Hi Brendan,
You can view that code in the seg_sge_module.c file of the
globus_scheduler_event_generator_sge-1.1 package at,
http://www.lesc.ic.ac.uk/projects/SGE-GT4.html
There are variations on this code but I don't know whether anyone has
touched the logic for decoding the reporting file information. I just
looked and it is checking the "acct" record in the reporting file for
errors. However, this doesn't seem to be very complete as jobs can fail
and finish without any updated "acct" record being written.
Perhaps others have implemented or consider a more robust way to check
for errors? You can get it from the "accounting" file but that isn't
being parsed in this seg_sge_module.
- Jeff
Brendan MacLean wrote:
Hi,
I have been working with Globus for several months now, and we have
had great success with using it to drive a Torque/PBS scheduled cluster.

## Given task
Write the next part of the forum reply about the SGE scheduler event generator module, starting right after its final sentence.

Pointing data for text and elements
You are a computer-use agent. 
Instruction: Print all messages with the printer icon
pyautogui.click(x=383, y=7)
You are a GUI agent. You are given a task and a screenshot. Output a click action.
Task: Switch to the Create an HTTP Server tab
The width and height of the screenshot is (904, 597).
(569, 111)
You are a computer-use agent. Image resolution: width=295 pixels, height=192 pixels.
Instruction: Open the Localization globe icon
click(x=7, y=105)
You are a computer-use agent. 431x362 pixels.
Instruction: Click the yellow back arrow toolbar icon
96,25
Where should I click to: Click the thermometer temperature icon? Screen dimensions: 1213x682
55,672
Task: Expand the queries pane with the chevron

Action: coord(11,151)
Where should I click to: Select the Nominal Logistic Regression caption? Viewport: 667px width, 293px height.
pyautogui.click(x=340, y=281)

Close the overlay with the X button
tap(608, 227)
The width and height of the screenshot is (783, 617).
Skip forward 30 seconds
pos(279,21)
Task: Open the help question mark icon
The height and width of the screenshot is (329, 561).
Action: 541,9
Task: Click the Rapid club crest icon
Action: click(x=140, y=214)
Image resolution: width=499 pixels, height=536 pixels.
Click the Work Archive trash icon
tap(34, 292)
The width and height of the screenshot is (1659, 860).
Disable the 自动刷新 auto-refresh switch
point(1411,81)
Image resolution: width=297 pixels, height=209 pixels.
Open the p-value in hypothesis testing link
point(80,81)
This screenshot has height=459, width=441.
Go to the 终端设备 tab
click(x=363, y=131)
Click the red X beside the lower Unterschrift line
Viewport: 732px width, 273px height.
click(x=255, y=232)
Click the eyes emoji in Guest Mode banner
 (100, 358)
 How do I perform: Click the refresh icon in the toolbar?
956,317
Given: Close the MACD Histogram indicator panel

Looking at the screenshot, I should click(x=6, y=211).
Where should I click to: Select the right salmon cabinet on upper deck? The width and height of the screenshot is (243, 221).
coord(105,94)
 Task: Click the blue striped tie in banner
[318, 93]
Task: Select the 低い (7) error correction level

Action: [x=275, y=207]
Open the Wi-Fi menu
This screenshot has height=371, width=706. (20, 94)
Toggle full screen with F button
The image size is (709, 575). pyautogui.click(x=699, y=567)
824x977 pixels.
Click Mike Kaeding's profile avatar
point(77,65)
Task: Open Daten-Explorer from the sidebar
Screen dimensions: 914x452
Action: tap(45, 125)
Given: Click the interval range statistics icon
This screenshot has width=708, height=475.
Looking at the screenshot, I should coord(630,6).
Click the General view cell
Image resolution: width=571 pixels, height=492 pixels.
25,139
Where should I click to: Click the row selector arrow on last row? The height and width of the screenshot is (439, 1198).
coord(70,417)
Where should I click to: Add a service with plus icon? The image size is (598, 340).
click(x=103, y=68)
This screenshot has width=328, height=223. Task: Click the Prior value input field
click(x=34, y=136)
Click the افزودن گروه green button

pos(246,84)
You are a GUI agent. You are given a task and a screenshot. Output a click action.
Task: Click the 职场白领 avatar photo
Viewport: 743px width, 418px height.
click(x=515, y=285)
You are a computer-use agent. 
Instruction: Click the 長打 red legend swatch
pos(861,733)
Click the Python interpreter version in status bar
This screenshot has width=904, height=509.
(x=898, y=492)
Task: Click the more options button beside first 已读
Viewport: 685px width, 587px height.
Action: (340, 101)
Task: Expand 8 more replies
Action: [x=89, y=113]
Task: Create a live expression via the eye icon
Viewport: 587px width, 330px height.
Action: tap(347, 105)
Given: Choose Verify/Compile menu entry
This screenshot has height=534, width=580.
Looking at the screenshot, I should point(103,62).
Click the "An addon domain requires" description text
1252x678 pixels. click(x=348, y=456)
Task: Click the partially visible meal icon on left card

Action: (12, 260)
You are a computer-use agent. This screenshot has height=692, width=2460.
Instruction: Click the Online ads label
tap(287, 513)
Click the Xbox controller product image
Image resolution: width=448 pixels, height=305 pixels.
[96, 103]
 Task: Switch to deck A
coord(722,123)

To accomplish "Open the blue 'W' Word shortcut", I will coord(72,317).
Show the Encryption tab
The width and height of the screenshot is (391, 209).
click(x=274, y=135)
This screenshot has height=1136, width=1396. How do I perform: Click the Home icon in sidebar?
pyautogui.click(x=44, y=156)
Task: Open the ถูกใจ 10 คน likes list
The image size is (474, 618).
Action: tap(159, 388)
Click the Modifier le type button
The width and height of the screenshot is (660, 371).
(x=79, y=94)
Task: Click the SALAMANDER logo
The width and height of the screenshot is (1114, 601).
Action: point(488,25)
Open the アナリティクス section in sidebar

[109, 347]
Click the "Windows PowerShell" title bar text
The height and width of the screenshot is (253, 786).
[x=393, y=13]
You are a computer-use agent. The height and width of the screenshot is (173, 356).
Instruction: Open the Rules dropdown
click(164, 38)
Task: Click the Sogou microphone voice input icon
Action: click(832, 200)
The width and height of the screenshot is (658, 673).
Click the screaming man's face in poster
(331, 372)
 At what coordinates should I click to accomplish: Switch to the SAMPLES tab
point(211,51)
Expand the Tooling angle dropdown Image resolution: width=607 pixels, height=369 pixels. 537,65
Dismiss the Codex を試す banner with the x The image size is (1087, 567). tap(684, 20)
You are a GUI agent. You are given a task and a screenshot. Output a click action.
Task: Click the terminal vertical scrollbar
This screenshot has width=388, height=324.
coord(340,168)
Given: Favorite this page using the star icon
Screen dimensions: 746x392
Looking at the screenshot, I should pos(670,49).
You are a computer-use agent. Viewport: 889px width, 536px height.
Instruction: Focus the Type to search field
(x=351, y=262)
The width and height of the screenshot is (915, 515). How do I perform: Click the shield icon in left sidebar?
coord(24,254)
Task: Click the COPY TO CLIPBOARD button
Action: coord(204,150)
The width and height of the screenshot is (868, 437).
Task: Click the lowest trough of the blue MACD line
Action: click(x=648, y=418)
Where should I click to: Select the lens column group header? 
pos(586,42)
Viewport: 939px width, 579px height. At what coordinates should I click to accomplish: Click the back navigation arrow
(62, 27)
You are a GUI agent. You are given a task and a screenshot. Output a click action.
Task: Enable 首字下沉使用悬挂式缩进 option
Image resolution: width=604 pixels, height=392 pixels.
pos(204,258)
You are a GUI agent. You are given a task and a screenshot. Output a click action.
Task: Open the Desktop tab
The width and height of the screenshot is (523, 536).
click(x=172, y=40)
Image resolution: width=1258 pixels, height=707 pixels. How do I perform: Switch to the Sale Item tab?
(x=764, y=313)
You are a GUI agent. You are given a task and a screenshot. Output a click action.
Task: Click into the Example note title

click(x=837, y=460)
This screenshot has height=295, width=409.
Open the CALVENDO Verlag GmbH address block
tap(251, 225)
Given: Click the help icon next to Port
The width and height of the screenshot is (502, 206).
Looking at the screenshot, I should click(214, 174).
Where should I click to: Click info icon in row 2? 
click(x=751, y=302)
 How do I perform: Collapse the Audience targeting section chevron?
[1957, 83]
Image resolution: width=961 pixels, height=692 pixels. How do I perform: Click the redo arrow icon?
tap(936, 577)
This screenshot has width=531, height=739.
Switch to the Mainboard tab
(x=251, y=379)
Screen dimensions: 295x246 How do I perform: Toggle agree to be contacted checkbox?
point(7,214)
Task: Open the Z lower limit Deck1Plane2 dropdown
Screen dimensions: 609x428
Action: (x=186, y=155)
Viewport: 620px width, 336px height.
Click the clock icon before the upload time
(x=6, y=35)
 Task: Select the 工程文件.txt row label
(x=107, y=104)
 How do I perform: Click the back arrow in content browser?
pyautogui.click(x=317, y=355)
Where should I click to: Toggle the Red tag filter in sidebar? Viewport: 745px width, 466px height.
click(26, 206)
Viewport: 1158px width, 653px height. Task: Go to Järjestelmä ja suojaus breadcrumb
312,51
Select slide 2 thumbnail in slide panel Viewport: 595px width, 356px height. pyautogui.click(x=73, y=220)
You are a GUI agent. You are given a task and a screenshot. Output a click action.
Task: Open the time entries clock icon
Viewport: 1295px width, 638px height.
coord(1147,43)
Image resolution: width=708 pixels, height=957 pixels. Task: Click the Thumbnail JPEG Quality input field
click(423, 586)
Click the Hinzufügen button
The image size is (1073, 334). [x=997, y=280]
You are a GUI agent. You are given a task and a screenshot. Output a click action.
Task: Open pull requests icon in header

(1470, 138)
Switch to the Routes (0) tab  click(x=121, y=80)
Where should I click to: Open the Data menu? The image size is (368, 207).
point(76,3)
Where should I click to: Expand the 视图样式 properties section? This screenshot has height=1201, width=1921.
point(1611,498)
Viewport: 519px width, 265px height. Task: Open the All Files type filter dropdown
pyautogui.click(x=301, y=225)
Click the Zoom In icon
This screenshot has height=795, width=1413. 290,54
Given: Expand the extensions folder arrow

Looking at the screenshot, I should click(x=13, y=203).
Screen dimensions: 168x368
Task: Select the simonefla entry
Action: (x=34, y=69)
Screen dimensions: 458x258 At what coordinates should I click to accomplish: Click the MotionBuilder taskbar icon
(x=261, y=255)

## Exercise output
Recently I have been trying to get our system working with SGE, where
I have found that GRAM never reports a failure, but always successful
completion, though a qacct -j on the job in question clearly reports
non-zero exit status. After an initial wrong turn of trying to edit
the poll() method in sge.pm <http://sge.pm>, I found that this method
is never called, and a Google search brought me to a previous message
on this list:
http://www.mail-archive.com/[email protected]/msg03507.html
Where I found that Globus depends on the
$SGE_ROOT/$SGE_CELL/common/reporting file for its job exit status
information.
We do have SGE generating this, and we have verified that it correctly
reports non-zero exit status for things that GRAM reports as zero.
Would someone mind pointing me to the code that reads this file, so I
can understand what format it is expecting?
Any other pointers on how to address this issue would be much appreciated.
Thanks in advance.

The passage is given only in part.